Rafael Alcadipani, professor da FGV - Arquivo pessoal - Arquivo pessoal
Rafael Alcadipani, professor da FGV
Imagem: Arquivo pessoal

Já para Rafael Alcadipani, a reação de radicais militares incentivando motins e quebra de hierarquia ao comando da polícia e ao governo estadual da Bahia não deve atingir a democracia do país. Deve, apenas, fortalecer a base política desses membros para as eleições do ano que vem.

"Se tivessem força o suficiente para dar golpe militar e acabar com a democracia, eles já tinham feito isso antes. Essa ação de motim é feita para dar uma atiçada na base deles. Percebem a situação, atiçam e depois acalma. Para mim, isso é literalmente bater palma para louco dançar", afirmou o professor.

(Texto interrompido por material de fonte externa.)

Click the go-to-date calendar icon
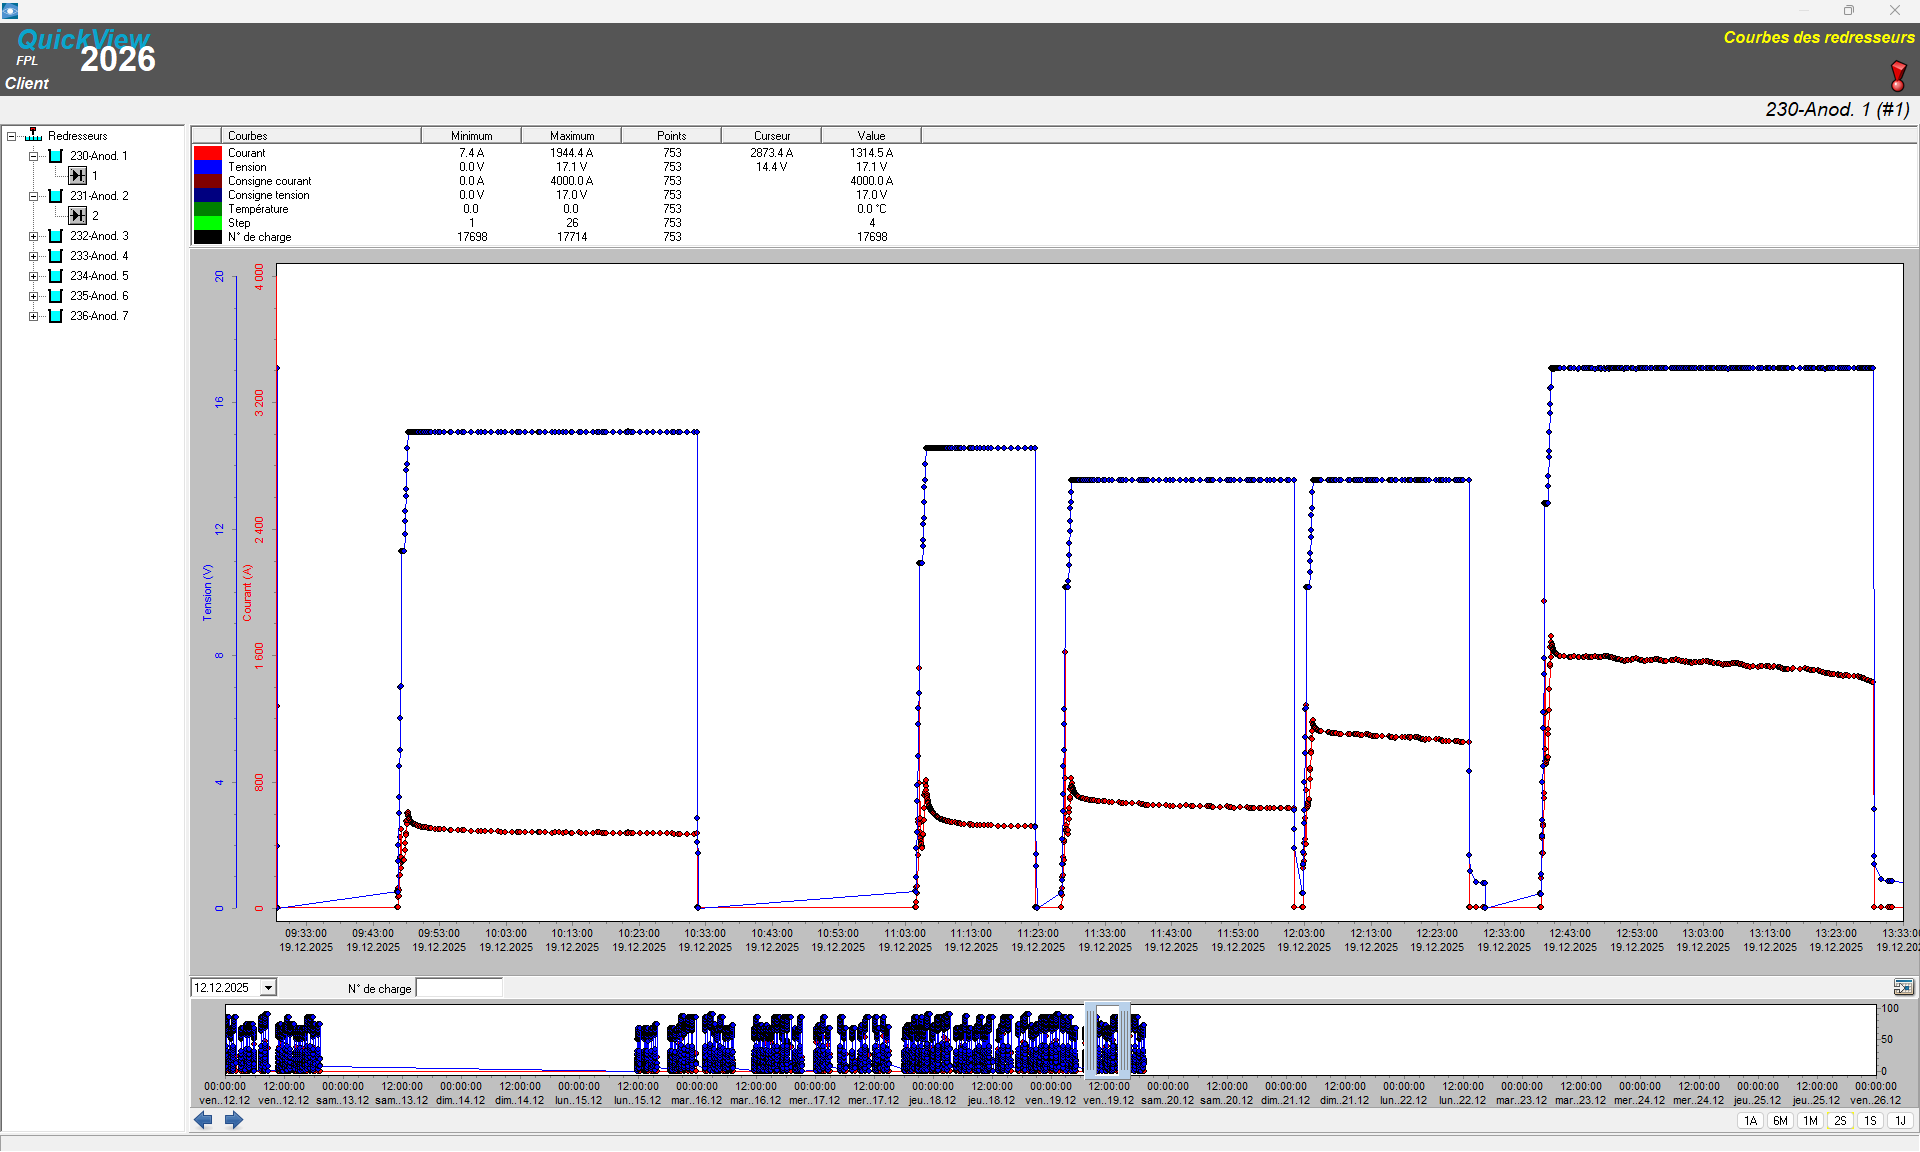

Ainda de acordo com ele, os policiais que querem criar motins, na verdade, querem "flertar com o caos": "Isso tudo para manter a base do governo unida. A base dos loucos unida. Eles vivem disso. O presidente vive disso, os filhos vivem disso. Fizeram carreira a vida toda a partir disso. Eles não têm preocupação nenhuma com a saúde mental do policial", acrescentou.

É uma coisa dos radicais radicalizando. PMs do Brasil, se fizerem motins, vão, na verdade, se matricular e ser sócios da matança da covid-19. Não é isso o que eles querem.